# DATA FOR THE TASK start
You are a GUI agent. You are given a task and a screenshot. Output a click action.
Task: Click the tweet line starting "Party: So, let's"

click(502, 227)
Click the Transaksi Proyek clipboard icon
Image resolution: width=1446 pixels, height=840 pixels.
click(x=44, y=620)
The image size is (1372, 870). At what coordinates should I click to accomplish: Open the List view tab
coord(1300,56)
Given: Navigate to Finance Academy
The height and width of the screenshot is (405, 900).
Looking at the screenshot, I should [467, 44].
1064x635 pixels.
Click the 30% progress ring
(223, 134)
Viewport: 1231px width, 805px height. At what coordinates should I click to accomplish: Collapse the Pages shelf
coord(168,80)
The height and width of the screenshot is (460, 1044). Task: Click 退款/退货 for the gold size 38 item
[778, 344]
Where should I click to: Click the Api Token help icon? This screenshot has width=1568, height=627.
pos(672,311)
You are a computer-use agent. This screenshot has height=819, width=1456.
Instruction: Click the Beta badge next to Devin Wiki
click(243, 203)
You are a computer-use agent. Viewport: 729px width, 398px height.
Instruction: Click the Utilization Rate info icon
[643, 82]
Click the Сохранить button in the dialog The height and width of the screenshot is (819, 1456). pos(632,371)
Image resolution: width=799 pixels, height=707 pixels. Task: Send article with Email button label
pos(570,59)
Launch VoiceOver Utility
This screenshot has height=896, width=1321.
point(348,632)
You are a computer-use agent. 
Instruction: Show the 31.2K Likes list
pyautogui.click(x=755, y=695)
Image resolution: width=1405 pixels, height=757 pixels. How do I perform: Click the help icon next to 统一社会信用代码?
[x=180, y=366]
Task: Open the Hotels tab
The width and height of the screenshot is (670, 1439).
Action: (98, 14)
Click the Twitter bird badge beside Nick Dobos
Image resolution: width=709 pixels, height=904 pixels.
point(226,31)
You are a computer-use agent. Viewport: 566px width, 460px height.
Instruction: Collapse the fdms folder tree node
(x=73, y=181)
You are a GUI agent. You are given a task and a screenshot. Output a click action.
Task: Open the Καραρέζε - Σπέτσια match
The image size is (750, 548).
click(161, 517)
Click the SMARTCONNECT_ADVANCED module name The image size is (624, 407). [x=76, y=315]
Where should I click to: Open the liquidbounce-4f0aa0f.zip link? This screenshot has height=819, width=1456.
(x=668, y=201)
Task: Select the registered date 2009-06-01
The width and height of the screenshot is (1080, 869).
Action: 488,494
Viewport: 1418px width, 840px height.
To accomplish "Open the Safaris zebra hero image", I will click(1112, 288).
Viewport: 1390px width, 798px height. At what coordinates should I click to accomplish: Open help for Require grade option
# DATA FOR THE TASK end
▸ **REQUIRED TASK**
Copy all of the entries above word for word, keeping every line as it appears.

▸ **RIGHT ANSWER**
You are a GUI agent. You are given a task and a screenshot. Output a click action.
Task: Click the tweet line starting "Party: So, let's"

click(502, 227)
Click the Transaksi Proyek clipboard icon
Image resolution: width=1446 pixels, height=840 pixels.
click(x=44, y=620)
The image size is (1372, 870). At what coordinates should I click to accomplish: Open the List view tab
coord(1300,56)
Given: Navigate to Finance Academy
The height and width of the screenshot is (405, 900).
Looking at the screenshot, I should [467, 44].
1064x635 pixels.
Click the 30% progress ring
(223, 134)
Viewport: 1231px width, 805px height. At what coordinates should I click to accomplish: Collapse the Pages shelf
coord(168,80)
The height and width of the screenshot is (460, 1044). Task: Click 退款/退货 for the gold size 38 item
[778, 344]
Where should I click to: Click the Api Token help icon? This screenshot has width=1568, height=627.
pos(672,311)
You are a computer-use agent. This screenshot has height=819, width=1456.
Instruction: Click the Beta badge next to Devin Wiki
click(243, 203)
You are a computer-use agent. Viewport: 729px width, 398px height.
Instruction: Click the Utilization Rate info icon
[643, 82]
Click the Сохранить button in the dialog The height and width of the screenshot is (819, 1456). pos(632,371)
Image resolution: width=799 pixels, height=707 pixels. Task: Send article with Email button label
pos(570,59)
Launch VoiceOver Utility
This screenshot has height=896, width=1321.
point(348,632)
You are a computer-use agent. 
Instruction: Show the 31.2K Likes list
pyautogui.click(x=755, y=695)
Image resolution: width=1405 pixels, height=757 pixels. How do I perform: Click the help icon next to 统一社会信用代码?
[x=180, y=366]
Task: Open the Hotels tab
The width and height of the screenshot is (670, 1439).
Action: (98, 14)
Click the Twitter bird badge beside Nick Dobos
Image resolution: width=709 pixels, height=904 pixels.
point(226,31)
You are a computer-use agent. Viewport: 566px width, 460px height.
Instruction: Collapse the fdms folder tree node
(x=73, y=181)
You are a GUI agent. You are given a task and a screenshot. Output a click action.
Task: Open the Καραρέζε - Σπέτσια match
The image size is (750, 548).
click(161, 517)
Click the SMARTCONNECT_ADVANCED module name The image size is (624, 407). [x=76, y=315]
Where should I click to: Open the liquidbounce-4f0aa0f.zip link? This screenshot has height=819, width=1456.
(x=668, y=201)
Task: Select the registered date 2009-06-01
The width and height of the screenshot is (1080, 869).
Action: 488,494
Viewport: 1418px width, 840px height.
To accomplish "Open the Safaris zebra hero image", I will click(1112, 288).
Viewport: 1390px width, 798px height. At what coordinates should I click to accomplish: Open help for Require grade option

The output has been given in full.